'''

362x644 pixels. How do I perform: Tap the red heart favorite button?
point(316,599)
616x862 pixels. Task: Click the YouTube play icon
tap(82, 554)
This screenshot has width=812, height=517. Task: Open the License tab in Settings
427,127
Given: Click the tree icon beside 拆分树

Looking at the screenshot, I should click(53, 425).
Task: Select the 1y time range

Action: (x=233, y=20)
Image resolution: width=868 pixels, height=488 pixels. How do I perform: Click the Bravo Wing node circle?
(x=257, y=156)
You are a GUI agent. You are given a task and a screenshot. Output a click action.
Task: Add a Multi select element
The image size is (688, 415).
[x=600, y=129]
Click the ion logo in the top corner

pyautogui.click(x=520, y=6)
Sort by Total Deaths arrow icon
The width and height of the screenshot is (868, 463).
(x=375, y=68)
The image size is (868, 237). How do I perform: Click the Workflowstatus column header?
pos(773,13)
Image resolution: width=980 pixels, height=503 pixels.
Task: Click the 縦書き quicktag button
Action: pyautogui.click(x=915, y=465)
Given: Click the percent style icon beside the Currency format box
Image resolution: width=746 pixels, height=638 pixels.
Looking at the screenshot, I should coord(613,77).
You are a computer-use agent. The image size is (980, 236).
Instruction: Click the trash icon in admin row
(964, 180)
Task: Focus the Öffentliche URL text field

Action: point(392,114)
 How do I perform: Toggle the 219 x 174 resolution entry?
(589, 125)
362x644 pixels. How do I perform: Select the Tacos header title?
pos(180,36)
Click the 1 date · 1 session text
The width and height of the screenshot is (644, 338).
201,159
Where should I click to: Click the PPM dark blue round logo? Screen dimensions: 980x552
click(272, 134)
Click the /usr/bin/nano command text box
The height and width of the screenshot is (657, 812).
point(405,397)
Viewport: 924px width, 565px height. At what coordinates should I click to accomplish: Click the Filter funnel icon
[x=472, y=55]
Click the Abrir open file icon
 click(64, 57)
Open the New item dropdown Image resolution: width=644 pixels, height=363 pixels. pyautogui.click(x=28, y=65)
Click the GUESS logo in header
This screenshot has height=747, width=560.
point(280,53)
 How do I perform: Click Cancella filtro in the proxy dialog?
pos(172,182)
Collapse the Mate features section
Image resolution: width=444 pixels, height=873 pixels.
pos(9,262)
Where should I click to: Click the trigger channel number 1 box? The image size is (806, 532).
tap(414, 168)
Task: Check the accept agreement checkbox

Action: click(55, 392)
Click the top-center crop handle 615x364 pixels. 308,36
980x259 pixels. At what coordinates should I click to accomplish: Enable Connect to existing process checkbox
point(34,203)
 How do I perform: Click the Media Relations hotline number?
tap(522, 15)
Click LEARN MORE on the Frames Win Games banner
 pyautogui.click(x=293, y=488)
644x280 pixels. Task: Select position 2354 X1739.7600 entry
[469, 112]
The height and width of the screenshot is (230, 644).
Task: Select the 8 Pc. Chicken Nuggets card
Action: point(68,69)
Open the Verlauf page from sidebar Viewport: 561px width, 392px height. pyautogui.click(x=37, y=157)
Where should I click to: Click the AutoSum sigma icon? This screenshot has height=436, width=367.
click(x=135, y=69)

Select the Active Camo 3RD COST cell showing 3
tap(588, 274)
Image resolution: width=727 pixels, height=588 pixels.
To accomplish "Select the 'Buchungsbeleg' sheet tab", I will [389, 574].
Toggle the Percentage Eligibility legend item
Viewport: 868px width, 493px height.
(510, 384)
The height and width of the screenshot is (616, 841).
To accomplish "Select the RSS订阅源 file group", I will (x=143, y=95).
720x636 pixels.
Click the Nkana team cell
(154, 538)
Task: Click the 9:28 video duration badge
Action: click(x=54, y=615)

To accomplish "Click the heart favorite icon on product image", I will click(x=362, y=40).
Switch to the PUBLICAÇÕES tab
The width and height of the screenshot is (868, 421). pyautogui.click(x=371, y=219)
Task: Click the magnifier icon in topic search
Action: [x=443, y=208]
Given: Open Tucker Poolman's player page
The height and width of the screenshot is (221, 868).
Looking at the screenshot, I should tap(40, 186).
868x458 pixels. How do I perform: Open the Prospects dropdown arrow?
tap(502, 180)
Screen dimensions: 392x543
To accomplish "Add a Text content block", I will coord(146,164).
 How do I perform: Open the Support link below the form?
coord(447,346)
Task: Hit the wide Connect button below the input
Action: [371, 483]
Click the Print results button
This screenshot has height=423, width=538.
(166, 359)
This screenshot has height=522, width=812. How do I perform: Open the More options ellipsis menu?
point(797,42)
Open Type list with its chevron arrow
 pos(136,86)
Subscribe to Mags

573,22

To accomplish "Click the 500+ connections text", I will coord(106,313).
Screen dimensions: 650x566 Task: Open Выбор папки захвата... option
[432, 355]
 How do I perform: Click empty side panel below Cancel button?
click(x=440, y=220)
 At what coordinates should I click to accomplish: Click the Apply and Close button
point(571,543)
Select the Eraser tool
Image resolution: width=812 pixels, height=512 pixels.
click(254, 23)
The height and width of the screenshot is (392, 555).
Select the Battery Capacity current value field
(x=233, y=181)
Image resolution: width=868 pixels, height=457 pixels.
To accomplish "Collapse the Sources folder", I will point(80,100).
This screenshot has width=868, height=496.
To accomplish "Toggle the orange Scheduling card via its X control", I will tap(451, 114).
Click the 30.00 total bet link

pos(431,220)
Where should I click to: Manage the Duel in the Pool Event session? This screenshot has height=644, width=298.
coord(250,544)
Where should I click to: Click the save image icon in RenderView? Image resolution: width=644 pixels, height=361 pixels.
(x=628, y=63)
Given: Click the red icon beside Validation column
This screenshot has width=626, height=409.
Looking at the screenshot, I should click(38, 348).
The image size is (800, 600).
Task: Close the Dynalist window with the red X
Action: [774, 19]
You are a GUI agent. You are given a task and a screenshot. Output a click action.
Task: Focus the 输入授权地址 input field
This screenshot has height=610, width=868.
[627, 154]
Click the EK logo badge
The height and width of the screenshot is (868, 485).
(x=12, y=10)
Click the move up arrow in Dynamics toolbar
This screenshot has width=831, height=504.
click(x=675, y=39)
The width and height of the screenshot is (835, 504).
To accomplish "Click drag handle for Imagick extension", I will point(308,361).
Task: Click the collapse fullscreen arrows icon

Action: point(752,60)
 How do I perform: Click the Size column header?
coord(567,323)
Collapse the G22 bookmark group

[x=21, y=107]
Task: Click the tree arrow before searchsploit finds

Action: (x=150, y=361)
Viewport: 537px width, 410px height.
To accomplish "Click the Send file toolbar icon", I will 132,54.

'''

§ **Task to complete**: Repeat precisely, and with nothing added, every line from the one containing "The height and width of the screenshot is (868, 485)." to the last line of the listing above.

§ **Exercise answer**:
The height and width of the screenshot is (868, 485).
(x=12, y=10)
Click the move up arrow in Dynamics toolbar
This screenshot has width=831, height=504.
click(x=675, y=39)
The width and height of the screenshot is (835, 504).
To accomplish "Click drag handle for Imagick extension", I will point(308,361).
Task: Click the collapse fullscreen arrows icon

Action: point(752,60)
 How do I perform: Click the Size column header?
coord(567,323)
Collapse the G22 bookmark group

[x=21, y=107]
Task: Click the tree arrow before searchsploit finds

Action: (x=150, y=361)
Viewport: 537px width, 410px height.
To accomplish "Click the Send file toolbar icon", I will 132,54.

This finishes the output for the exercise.